From the line below that contains "Click Копировать (Copy)" to the line that contains "You are a computer-use agent. The image", repeat every line exactly, both ends included, and nothing else.

Collected data entries:
+ + +
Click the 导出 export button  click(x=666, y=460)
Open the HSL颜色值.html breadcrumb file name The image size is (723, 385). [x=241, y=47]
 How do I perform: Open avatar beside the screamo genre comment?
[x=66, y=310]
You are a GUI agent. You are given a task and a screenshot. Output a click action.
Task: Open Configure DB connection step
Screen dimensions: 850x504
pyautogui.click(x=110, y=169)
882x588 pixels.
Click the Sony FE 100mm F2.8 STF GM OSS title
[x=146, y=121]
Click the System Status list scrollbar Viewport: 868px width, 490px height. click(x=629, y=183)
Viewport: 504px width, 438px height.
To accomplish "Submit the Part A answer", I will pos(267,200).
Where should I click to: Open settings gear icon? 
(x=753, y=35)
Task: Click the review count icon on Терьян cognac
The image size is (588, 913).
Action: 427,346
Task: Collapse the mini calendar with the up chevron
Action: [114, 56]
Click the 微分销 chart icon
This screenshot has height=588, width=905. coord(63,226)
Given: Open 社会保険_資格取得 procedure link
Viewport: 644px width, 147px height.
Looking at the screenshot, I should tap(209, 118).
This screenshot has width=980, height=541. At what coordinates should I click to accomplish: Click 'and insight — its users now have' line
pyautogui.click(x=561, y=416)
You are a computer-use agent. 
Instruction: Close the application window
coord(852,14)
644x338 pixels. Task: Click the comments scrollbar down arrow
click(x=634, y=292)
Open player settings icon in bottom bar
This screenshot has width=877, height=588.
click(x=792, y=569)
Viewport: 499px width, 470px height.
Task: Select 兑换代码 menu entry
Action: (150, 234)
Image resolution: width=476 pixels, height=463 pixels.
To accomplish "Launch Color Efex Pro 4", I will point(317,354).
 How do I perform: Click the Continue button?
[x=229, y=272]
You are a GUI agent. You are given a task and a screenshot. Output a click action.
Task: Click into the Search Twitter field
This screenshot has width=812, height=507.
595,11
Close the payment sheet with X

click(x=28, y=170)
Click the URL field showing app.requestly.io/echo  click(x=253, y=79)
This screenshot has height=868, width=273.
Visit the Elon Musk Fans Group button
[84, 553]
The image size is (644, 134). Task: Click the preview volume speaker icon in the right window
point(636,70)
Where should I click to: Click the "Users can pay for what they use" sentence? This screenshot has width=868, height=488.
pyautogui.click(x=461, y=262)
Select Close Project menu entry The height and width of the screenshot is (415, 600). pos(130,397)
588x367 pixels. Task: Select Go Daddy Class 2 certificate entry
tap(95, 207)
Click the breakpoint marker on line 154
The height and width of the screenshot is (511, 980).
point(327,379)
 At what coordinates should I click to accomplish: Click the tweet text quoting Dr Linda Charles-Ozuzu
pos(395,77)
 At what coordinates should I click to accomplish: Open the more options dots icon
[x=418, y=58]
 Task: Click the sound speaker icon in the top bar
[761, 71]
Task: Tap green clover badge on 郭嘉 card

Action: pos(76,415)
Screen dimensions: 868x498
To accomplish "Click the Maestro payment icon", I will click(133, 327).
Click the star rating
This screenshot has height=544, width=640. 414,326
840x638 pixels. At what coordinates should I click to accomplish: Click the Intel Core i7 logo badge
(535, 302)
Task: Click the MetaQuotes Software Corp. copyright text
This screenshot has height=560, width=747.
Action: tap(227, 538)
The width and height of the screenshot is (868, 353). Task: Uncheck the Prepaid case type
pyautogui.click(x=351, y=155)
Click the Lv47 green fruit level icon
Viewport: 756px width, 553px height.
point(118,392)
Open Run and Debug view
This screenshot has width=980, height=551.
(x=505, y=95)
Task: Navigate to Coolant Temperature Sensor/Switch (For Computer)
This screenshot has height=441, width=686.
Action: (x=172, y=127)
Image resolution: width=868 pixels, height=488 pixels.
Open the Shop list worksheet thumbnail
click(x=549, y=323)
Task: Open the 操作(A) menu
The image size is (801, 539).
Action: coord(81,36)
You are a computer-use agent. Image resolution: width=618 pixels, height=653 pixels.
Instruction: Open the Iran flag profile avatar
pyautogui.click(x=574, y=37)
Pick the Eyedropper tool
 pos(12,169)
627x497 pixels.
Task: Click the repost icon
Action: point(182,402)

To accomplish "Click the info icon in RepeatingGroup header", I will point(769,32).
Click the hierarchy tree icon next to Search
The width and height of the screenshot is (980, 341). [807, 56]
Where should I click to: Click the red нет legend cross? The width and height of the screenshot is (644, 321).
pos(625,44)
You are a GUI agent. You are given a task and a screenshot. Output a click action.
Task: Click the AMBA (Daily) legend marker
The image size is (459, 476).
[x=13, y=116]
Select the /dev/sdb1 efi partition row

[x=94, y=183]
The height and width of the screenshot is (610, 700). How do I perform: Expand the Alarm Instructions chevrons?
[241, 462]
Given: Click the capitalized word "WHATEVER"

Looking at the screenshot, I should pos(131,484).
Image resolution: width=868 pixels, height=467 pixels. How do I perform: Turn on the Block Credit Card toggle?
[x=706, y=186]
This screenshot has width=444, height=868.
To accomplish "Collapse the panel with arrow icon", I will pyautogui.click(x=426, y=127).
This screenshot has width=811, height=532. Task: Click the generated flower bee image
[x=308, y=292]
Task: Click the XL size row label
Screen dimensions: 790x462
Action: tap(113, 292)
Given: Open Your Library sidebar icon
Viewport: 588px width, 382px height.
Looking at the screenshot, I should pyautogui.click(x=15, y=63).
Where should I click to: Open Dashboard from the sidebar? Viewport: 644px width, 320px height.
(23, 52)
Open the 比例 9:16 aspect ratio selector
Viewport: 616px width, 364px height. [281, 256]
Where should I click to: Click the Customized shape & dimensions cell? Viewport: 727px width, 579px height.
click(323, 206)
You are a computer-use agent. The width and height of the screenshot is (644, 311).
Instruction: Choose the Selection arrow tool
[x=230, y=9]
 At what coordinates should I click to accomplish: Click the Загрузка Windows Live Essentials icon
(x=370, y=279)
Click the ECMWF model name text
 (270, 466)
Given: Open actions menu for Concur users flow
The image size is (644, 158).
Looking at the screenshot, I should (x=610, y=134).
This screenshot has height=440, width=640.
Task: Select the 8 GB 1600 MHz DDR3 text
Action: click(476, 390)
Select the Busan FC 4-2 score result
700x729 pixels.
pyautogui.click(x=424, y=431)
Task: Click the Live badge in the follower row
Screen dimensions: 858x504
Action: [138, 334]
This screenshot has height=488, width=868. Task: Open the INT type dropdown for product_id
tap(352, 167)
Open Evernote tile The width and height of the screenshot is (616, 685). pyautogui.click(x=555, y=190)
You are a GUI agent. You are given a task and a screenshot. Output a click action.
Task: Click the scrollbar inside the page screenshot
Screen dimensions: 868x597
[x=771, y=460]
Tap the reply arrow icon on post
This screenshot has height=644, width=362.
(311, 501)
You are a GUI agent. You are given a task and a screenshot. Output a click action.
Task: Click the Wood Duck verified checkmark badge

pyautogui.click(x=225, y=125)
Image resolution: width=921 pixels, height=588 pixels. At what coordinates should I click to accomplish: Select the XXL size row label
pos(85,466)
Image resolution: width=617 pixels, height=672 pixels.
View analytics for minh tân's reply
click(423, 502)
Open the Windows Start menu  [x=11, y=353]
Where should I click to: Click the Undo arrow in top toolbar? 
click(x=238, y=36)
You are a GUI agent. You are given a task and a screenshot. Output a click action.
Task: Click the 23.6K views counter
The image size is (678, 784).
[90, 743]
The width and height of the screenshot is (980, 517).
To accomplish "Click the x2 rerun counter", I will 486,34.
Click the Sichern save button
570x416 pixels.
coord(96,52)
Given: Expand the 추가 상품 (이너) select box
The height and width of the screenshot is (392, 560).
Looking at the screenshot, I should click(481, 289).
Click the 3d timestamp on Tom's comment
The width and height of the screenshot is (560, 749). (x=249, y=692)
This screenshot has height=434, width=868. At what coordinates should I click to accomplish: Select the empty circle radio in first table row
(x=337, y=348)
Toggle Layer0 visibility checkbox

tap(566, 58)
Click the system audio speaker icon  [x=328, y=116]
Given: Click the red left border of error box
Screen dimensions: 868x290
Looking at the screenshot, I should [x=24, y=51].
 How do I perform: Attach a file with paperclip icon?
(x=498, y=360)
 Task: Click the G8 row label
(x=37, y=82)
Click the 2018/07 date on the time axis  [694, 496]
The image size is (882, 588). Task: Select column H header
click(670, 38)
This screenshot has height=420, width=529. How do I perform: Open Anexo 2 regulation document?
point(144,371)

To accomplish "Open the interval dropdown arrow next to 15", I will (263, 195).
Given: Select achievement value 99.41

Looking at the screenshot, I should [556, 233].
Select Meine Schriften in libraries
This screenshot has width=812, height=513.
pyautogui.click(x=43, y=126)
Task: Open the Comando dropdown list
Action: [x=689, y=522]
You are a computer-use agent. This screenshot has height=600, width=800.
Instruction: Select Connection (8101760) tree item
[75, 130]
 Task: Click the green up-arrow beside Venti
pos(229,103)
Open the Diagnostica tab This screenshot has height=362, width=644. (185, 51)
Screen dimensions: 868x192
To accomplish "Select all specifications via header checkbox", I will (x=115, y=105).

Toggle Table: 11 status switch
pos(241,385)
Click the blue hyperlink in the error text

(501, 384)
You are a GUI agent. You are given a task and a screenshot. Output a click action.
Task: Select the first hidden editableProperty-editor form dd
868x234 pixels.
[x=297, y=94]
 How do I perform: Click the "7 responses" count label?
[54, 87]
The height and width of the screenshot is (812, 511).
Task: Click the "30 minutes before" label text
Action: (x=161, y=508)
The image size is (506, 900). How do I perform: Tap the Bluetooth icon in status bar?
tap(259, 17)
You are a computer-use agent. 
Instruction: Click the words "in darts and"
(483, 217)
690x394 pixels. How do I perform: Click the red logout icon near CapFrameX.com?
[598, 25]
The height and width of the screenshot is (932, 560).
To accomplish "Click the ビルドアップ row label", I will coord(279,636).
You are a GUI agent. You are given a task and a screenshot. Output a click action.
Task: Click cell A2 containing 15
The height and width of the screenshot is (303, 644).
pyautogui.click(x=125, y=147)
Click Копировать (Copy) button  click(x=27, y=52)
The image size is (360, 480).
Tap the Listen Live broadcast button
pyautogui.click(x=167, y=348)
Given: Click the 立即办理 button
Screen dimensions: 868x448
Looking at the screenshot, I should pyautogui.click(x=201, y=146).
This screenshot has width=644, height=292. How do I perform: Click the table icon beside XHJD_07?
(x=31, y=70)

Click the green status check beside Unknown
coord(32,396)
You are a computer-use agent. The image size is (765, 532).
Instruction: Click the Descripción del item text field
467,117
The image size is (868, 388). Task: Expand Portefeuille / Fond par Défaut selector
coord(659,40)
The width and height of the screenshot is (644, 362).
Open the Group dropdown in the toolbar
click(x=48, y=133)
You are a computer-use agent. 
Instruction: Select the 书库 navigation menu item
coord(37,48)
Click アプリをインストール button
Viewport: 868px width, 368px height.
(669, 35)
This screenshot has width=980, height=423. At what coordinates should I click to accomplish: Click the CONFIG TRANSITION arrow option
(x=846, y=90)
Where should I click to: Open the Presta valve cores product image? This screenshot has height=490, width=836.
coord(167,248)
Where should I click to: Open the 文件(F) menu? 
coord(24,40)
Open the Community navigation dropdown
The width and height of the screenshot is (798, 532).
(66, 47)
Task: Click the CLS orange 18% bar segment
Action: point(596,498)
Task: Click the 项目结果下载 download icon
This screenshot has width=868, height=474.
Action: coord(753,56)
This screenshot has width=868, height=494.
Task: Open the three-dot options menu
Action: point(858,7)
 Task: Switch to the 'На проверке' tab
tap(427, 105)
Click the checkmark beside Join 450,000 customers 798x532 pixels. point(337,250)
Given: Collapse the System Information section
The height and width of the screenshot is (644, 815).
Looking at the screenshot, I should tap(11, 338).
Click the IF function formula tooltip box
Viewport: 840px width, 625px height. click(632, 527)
+ + +
● **Reply**
Click Копировать (Copy) button  click(x=27, y=52)
The image size is (360, 480).
Tap the Listen Live broadcast button
pyautogui.click(x=167, y=348)
Given: Click the 立即办理 button
Screen dimensions: 868x448
Looking at the screenshot, I should pyautogui.click(x=201, y=146).
This screenshot has width=644, height=292. How do I perform: Click the table icon beside XHJD_07?
(x=31, y=70)

Click the green status check beside Unknown
coord(32,396)
You are a computer-use agent. The image size is (765, 532).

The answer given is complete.